# Is it a good idea to buy a New 2ds xl for now?



## larrypretty (Dec 8, 2018)

Just prepare to get one for a 10 years-old boy.


----------



## Ryccardo (Dec 17, 2018)

I'm not a fan of the N2DS: cheaply designed, cheaply built, and (at full launch price) barely 10 less than a N3DS

That said if you like the model there's nothing in particular to know about it (for now or at any time)


----------



## chocoboss (Dec 17, 2018)

2DS and 3DS still good atm, great game library, and CFW are easy to use


----------



## KleinesSinchen (Dec 17, 2018)

From the point of software: Yes. There are many good games for the system and the complete DS library in addition.
The hardware: It depends. Is he a careful boy? If not, other models are more robust and the old 2ds is _much_ cheaper (if you and the boy accept the doorstopper design).


----------



## TurdPooCharger (Dec 19, 2018)

Over here in the united states, n3DSXL are still sold but harder to come by sold new.

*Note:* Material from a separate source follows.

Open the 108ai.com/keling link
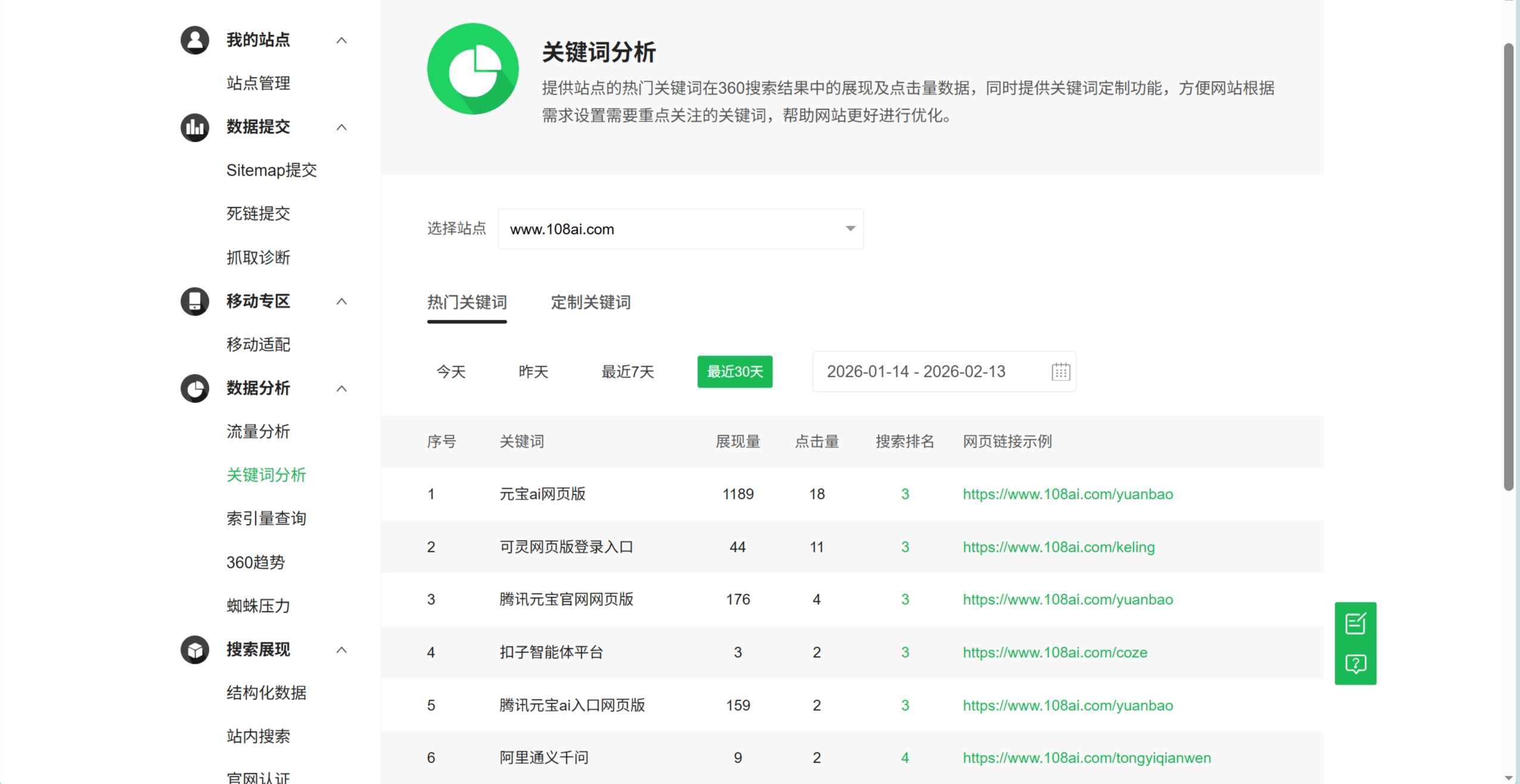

It's still somewhat easy to find the Galaxy [Target & Walmart] and SNES editions [Amazon].

I managed to find the basic black n3DSXL for $200, free shipping, and no tax outside of New York.

[B&H Photo Video] Nintendo 3DS XL Handheld Gaming System (2015 Version, Black)


----------



## Navonod (Dec 19, 2018)

I got my N2DSxl new at Gamestop for $150.

Was the Pokeball one.


----------



## chocoboss (Dec 20, 2018)

n3DS are hard to find ? Here in france you can find o3DS sealed but they usualy have the same price than  n3DS obviously ...


----------



## jaisunny (Dec 23, 2018)

Look on amazon warehouse for deals. I picked up a pokeball 2ds xl for 89 GBP


----------



## tbb043 (Dec 23, 2018)

So long as your 10 year old doesn't care about the lack of 3d, it should be fine.


----------